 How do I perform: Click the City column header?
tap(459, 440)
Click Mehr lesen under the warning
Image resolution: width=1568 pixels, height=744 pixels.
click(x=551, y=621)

━━━━━━━━━━━━━━━━

— WHAT YOU WILL DO —
Your task is to write out, exactly, the line that contains "Image resolution: width=1568" and each line after it to the end of the data, with no other lines.

— PROBLEM SOLUTION —
Image resolution: width=1568 pixels, height=744 pixels.
click(x=551, y=621)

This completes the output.